15 hours ago, lizzius said:

I'm referring to the black-and-white notions that cruise ships must have zero cases of covid onboard in order to successfully return, or that a vaccine offers perfect protection. While it seems your belief about a vaccine requirement is rooted in those two all-or-nothing contentions (and perhaps the thought that it would get you on a cruise ship faster), I wouldn't classify a vaccine requirement in and of itself as an absolutist solution.
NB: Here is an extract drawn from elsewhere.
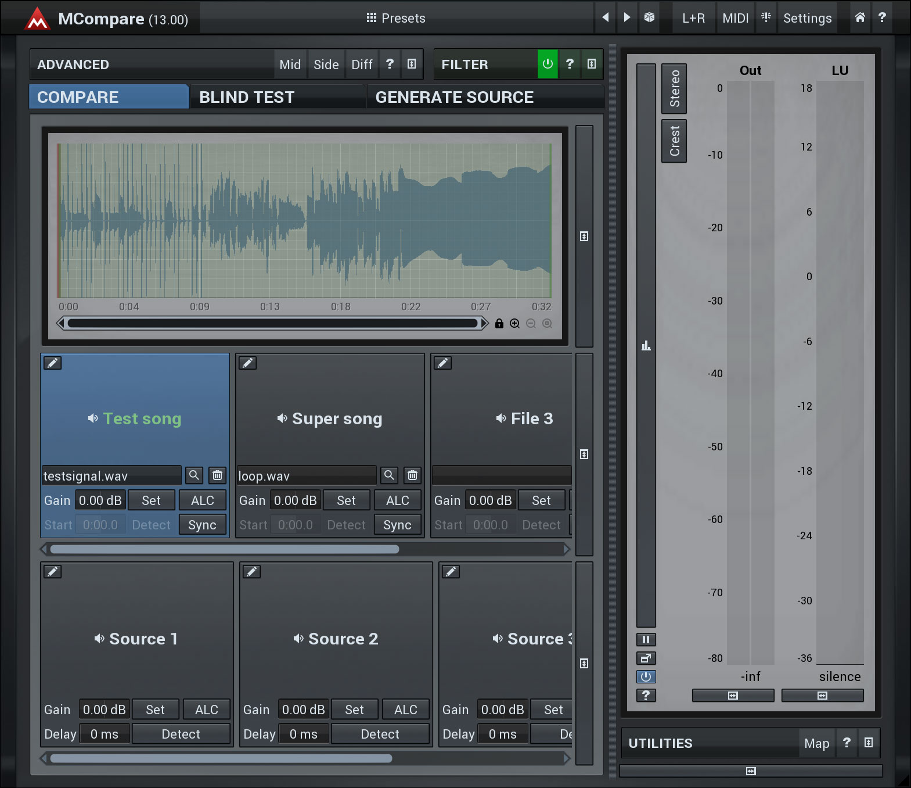Click the home icon in top bar

click(x=860, y=17)
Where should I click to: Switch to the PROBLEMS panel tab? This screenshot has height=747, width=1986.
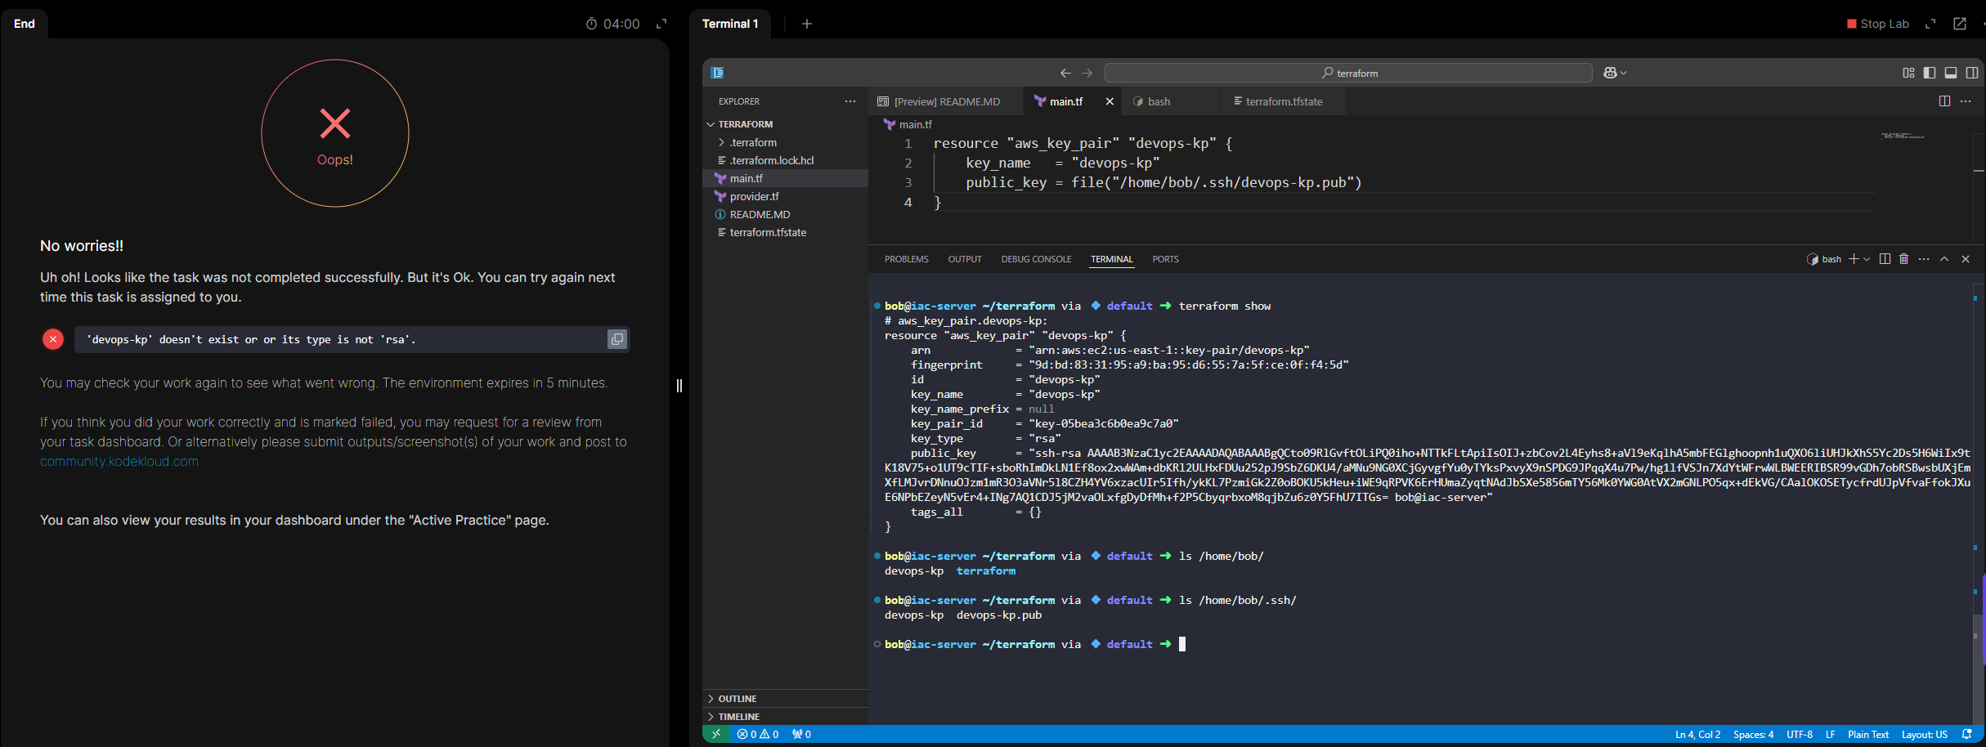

I like your thinking, reasoning, and also the way you write. This comment in particular piqued my interest because I do see this type of all-or-nothing thinking being quite pervasive where I live. I honestly don't know where to lay the blame: poor reasoning or critical thinking skills, misunderstanding of the subject matter, or maybe a 1st world problem of expecting unrealistic outcomes, maybe something else entirely. At any rate, I am a realist. I don't expect the cruise industry, or any travel industry component, to develop and implement a 100% effective strategy against this virus or any other. Some here do, or seem to, based on the many posts littered with phrases like "not guaranteed," "not 100% effective," "it only takes 1 infected person to kill everybody" (okay, that last one was deliberate hyperbole, but you get the drift). What strikes me as odd is that these people are, or should be, cruising enthusiasts. Even before COVID, you could get sick onboard a ship, fall off, get mugged in a port, slip and hit your head on the side of the pool, etc. Life is fraught with risks, and cruising is no different, so did these folk expect a 100% risk-free experience before COVID-19? Doubtful. Why the sudden demand that the risk tolerance be 0? If that's your standard, you need to stay home and let the rest of us cruise. My last point is this: I see all mitigation efforts against COVID-19 as being cumulative, so having pre-boarding screening, temperature checks, wearing of masks, social distancing, QR code menus, excursion bubbles, assistance with buffet items, etc. all taken together can keep lowering the risk of infection. If one fails, the other could prevent the next infection, etc. No, there will never be a 0% chance of getting infected, but the more measures in place, the safer it will be. And that's good enough for me. (just my opinion, of course)

  • Like 2
Link to comment
Share on other sites

4 hours ago, Bobal said:

 

I wonder how one provides 'proof of recovery'. I've had Covid and I've recovered from it. How do I prove that? Also my understanding is that I could still pick it up elsewhere and carry it. Perhaps our resident medics could chime in on this?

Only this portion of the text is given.